As Jones told ‘The Guardian', a cursed and chronic cycle which began in his teenage years, and has never stopped interrupting his career.

 

In the only three and a half Tests that Jones played in England colours, the bowler accounted for 18 wickets. He was then forced out, by bone spurs, tiny growths on existing bone - from the fourth Ashes match at Trent Bridge and into a four-year injury nightmare.

 

The pacer was close to a first England recall last August for the Caribbean tour after a good domestic season at Worcestershire by claiming 42 wickets, was again ruled out because of a third serious knee injury.

 

"You have to sometimes wonder: 'Why I am still doing this to myself?'" Jones was quoted as saying in the newspaper.

 

"It's heartbreaking. To go from such a high to four years of such rotten luck - it's unfair.
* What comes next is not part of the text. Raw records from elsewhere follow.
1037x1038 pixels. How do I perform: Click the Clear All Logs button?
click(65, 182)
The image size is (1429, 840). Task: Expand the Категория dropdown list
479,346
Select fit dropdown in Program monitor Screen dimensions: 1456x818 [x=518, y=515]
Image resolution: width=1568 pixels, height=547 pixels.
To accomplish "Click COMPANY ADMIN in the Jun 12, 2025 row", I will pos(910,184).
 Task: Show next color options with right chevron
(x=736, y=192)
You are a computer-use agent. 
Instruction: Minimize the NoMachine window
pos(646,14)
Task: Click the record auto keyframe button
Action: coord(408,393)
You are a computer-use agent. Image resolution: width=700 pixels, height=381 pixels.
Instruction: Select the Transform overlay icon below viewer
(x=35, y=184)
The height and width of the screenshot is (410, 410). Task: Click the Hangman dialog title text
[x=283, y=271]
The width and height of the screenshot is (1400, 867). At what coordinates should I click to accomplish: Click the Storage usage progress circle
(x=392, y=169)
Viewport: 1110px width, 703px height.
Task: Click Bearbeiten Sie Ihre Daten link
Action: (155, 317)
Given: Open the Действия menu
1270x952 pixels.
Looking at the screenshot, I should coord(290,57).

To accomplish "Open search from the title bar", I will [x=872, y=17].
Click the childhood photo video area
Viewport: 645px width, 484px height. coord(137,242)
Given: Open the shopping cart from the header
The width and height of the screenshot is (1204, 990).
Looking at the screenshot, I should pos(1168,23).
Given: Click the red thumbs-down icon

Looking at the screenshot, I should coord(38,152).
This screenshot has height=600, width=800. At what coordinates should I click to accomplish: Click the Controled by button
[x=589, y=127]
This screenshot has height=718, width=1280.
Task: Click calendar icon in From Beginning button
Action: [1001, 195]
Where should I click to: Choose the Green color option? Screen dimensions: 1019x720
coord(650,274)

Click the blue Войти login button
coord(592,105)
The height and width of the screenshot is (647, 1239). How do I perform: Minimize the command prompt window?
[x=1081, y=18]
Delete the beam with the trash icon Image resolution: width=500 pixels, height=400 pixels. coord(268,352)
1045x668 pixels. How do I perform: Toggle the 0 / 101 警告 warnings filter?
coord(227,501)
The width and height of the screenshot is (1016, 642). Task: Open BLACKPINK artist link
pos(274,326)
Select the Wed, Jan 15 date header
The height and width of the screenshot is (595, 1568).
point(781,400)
It's as if someone's saying to me: 'The best thing you can achieve in cricket is winning the Ashes - you've had the taste, now that's it.' It's bloody hard, gut-wrenching.

 

"Sometimes I'm sat in the changing room and you hear younger lads complaining, and I'm like: 'Mate, you don't know how lucky you are. You could be grafting your arse off in the gym.' People not appreciating the position they're in, that frustrates me."

 

"I'd had them all series," Jones said of the bone spurs, which he first felt during the opening Test of that series at Lord's. "We calmed it down with a few injections. At points I was playing through proper pain but the adrenaline keeps you going. There was no way you were going to stop me. By the end I was in absolute agony, I couldn't walk to the toilet in my bedroom, I was really struggling. I'd got five wickets in the first innings (in Nottingham), we made Australia follow on and I couldn't get back on the field."

 

Michael Vaughan's side won the match by three wickets on the fourth day and also took a 2-1 lead in the series, which England then won at The Oval during the climactic final Test.

 

"It was very frustrating for me," said Jones about his absence from those triumphant five days in south London, adding that nothing could make him play the special clash, "We tried everything - faith healers, the lot. A woman came round to the hotel to do her thing, but unfortunately it didn't work."

 

"People just don't think sometimes. Like I was walking to the ground at Worcester the other day with the physio. This guy walked straight up to me in my face and said: 'Stop limping and start bowling.' I just laughed. The physio said: 'Mate, I can't believe that bloke's done that.' I said: 'It's one of the things you have to put up with. You can't do anything, just accept the fact he's a prat.'

 

"He wouldn't do that do a normal bloke on the street because he wouldn't get away with it. I would never ever do anything like that," Jones said about his daily struggle.